Global snow drought hot spots and characteristics - PubMed (original) (raw)
Global snow drought hot spots and characteristics
Laurie S Huning et al. Proc Natl Acad Sci U S A. 2020.
Abstract
Snow plays a fundamental role in global water resources, climate, and biogeochemical processes; however, no global snow drought assessments currently exist. Changes in the duration and intensity of droughts can significantly impact ecosystems, food and water security, agriculture, hydropower, and the socioeconomics of a region. We characterize the duration and intensity of snow droughts (snow water equivalent deficits) worldwide and differences in their distributions over 1980 to 2018. We find that snow droughts became more prevalent, intensified, and lengthened across the western United States (WUS). Eastern Russia, Europe, and the WUS emerged as hot spots for snow droughts, experiencing ∼2, 16, and 28% longer snow drought durations, respectively, in the latter half of 1980 to 2018. In this second half of the record, these regions exhibited a higher probability (relative to the first half of the record) of having a snow drought exceed the average intensity from the first period by 3, 4, and 15%. The Hindu Kush and Central Asia, extratropical Andes, greater Himalayas, and Patagonia, however, experienced decreases (percent changes) in the average snow drought duration (-4, -7, -8, and -16%, respectively). Although we do not attempt to separate natural and human influences with a detailed attribution analysis, we discuss some relevant physical processes (e.g., Arctic amplification and polar vortex movement) that likely contribute to observed changes in snow drought characteristics. We also demonstrate how our framework can facilitate drought monitoring and assessment by examining two snow deficits that posed large socioeconomic challenges in the WUS (2014/2015) and Afghanistan (2017/2018).
Keywords: climate; drought; hydrology; snow; water resources.

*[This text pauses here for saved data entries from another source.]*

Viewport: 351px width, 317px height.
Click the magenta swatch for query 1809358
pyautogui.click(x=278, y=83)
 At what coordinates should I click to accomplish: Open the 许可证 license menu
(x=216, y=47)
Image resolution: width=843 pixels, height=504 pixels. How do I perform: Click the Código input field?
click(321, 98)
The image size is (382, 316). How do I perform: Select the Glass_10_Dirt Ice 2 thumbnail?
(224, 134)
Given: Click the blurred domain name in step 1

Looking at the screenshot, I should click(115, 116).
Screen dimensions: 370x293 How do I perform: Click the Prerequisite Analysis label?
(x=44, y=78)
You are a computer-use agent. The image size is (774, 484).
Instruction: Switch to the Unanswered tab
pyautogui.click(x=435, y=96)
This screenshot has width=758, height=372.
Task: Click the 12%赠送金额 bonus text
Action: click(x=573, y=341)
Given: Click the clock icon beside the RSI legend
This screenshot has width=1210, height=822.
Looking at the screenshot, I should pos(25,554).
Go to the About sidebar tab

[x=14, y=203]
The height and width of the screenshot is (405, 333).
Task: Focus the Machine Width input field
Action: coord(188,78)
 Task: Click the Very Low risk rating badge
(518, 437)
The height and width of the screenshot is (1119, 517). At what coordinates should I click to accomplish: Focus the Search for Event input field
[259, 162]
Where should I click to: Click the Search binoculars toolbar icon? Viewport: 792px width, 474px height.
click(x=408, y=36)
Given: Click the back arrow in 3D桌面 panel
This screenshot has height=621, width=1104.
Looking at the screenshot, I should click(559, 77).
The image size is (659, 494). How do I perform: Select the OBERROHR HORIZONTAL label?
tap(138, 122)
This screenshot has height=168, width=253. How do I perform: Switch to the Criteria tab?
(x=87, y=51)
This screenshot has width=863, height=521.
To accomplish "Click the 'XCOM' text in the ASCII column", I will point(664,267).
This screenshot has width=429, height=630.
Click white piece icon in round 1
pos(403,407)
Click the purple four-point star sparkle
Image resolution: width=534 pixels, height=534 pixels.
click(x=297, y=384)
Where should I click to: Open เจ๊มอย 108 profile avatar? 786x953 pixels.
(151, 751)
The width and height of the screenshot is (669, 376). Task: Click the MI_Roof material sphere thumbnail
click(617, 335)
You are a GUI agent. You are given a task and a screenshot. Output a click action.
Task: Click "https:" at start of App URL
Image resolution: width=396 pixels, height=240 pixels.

Conflict of interest statement
The authors declare no competing interest.
Figures
Fig. 1.
(Top) Relative change in snow drought characteristics around the world from 1980 through 2018. A positive (negative) change indicates that an increase (decrease) in the respective variable occurred during the latter half of years. Percent changes are presented for the total and average durations (difference normalized by the variable value from the first period). The exceedance probability refers to the chance that the drought intensity (I) is greater than the average intensity from the first period (I ave). Changes in probabilities are displayed as differences. (Bottom) The sample global SWEI classification map shows the seven study regions (regions A through G).
Fig. 2.
Three-month SWEI classification for CONUS during (A_–_E) December 2014 to April 2015 and (F_–_I) December 2016 to March 2017. Dashed line in A defines the eastern boundary of the WUS (105°W). Classifications used here and hereafter: D0/W0, abnormally dry/wet; D1/W1, moderate drought/wet spell; D2/W2, severe drought/wet spell; D3/W3, extreme drought/wet spell; D4/W4, exceptional drought/wet spell; NN, near normal (
SI Appendix, Table S1
).
Fig. 3.
Three-month SWEI classification during the December 2017 to March 2018 snow drought in Afghanistan: (Left) Northern Hemisphere and (Right) Afghanistan and surrounding area.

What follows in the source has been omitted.